第6話 壁
「宇宙の摂理だったり、ミレニアム懸賞問題の壁は君や僕には見えない。今、君に見えている壁は越えられるから見えているんだ。だから一緒に乗り越えよう」
私はその言葉を信じた。上長は私を支えてくれる。壁を乗り越えようとする私を下から支えてくれる。それに応えたい。
定時内に仕事を終えられなかった私は残業をし、休日に出勤し、その壁を乗り越える努力をした。
私がその壁に登り切り、疲れた体を休めていると
後ろから上長が私の肩を叩いて指差したんだ。
「よくやった。次はあの壁を乗り越えよう」
上長が指差す壁は今登ったばかりの壁よりも高く、険しかった。しかし、私は登った。落ちれば上長の期待に応えられないと必死に登った。
壁を何度乗り越えても更に高い壁が見えてくる。その度に上長が指差す壁を一緒に登り続けた。
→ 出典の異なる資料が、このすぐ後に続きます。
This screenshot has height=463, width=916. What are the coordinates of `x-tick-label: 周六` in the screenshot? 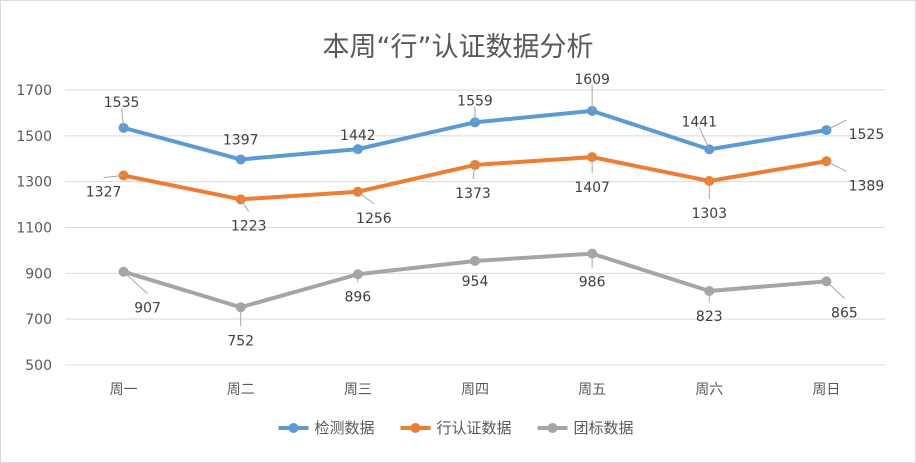 It's located at (709, 390).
しかし、人間の体力には限界がある。私は居眠りをしてしまい事故を起こした。
(もう限界だ!これ以上は無理だ!)
上長に伝えると上長は怒る事もなく淡々と言った。
「大丈夫だ方法はある。家に帰るから事故を起こす。家に帰らなければ事故は起きない」
上長はその壁をも乗り越えろと指示を出した。
私は完全にマインドコントロール下にあった。
年を重ねた私は部下に言える事がある。
「壁を乗り越えろと言ってくる上司は信じるな!」
壁は乗り越える為のものでは無い。その壁を通りたければベルリンの壁のように壊す事もできるし、万里の長城のように長くても迂回すればいい。一歩下がって見れば違う道が見えてくる。